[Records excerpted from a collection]
----
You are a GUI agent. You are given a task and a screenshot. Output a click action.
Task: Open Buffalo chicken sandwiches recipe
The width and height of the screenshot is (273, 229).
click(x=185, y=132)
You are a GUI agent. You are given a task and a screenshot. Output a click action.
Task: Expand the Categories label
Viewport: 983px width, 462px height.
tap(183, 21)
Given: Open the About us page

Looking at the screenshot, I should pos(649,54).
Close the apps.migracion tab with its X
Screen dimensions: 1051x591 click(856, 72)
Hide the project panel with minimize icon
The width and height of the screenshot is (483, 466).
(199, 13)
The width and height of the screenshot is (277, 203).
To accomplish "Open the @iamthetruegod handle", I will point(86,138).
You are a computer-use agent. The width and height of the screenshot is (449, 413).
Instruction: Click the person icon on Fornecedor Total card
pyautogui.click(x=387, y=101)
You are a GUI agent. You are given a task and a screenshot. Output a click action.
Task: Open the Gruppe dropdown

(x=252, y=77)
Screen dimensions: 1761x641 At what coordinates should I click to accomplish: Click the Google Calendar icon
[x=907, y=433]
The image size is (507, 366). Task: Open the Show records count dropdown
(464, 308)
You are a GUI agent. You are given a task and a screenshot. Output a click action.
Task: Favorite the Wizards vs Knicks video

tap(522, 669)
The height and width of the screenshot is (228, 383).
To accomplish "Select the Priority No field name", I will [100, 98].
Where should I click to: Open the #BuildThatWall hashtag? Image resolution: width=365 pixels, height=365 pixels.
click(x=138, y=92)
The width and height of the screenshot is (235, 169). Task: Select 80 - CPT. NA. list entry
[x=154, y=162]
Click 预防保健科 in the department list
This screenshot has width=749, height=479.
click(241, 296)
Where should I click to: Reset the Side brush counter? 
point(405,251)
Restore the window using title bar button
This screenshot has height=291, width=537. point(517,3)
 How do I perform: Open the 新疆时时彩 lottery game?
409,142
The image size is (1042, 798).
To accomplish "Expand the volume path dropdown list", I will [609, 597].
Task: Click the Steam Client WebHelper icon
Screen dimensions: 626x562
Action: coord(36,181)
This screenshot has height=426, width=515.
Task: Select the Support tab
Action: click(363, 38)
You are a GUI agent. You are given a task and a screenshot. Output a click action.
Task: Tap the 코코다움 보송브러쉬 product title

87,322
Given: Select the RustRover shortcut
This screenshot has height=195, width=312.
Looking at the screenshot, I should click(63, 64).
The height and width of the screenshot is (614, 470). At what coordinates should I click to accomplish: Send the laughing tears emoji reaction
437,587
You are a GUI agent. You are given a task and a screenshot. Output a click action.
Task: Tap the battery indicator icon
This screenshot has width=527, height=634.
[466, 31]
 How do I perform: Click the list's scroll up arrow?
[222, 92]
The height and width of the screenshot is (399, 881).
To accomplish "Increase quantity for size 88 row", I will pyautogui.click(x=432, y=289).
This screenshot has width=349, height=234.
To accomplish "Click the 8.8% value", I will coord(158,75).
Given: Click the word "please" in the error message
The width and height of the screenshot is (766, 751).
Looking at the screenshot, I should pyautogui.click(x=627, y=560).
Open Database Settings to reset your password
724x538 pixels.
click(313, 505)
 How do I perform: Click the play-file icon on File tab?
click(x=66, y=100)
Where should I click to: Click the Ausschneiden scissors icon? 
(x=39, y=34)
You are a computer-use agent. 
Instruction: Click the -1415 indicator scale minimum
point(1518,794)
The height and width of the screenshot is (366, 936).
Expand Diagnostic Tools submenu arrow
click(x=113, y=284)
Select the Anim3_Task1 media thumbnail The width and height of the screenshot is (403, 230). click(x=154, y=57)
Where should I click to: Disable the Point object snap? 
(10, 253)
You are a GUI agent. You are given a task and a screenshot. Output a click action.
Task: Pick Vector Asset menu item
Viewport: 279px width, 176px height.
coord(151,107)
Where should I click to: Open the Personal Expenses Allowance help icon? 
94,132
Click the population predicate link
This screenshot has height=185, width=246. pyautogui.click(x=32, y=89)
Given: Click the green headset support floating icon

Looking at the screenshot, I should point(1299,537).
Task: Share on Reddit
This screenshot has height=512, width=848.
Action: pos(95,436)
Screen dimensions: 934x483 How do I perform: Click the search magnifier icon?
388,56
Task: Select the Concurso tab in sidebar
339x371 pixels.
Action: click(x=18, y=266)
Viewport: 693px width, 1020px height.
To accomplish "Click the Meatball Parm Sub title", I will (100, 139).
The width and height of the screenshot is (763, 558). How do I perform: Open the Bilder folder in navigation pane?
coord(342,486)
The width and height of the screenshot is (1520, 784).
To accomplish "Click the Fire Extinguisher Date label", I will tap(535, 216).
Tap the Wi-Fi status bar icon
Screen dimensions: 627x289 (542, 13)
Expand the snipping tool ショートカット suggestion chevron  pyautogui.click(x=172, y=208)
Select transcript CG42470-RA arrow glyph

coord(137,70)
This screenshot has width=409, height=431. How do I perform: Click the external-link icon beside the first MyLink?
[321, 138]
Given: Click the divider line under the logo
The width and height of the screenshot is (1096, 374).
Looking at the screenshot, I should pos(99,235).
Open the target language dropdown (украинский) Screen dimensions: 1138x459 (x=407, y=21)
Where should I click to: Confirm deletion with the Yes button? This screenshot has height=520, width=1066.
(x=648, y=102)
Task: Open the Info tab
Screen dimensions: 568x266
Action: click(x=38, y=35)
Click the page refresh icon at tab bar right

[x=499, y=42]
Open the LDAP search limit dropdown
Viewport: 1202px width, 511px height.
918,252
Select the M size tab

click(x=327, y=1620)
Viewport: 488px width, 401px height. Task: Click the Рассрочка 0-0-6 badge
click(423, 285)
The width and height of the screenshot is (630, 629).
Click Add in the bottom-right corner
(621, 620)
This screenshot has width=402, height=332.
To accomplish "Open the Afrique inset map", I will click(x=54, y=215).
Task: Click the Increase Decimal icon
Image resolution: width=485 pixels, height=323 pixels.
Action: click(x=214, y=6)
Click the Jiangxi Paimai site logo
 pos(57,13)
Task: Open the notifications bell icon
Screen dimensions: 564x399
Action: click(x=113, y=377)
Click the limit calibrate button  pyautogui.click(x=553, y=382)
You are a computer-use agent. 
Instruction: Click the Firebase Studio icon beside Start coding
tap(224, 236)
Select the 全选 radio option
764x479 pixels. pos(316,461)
----
[Action item]:
The records are given above. Copy each line in them that holds "label".

[Reply]:
Task: Expand the Categories label
To accomplish "Click the Fire Extinguisher Date label", I will tap(535, 216).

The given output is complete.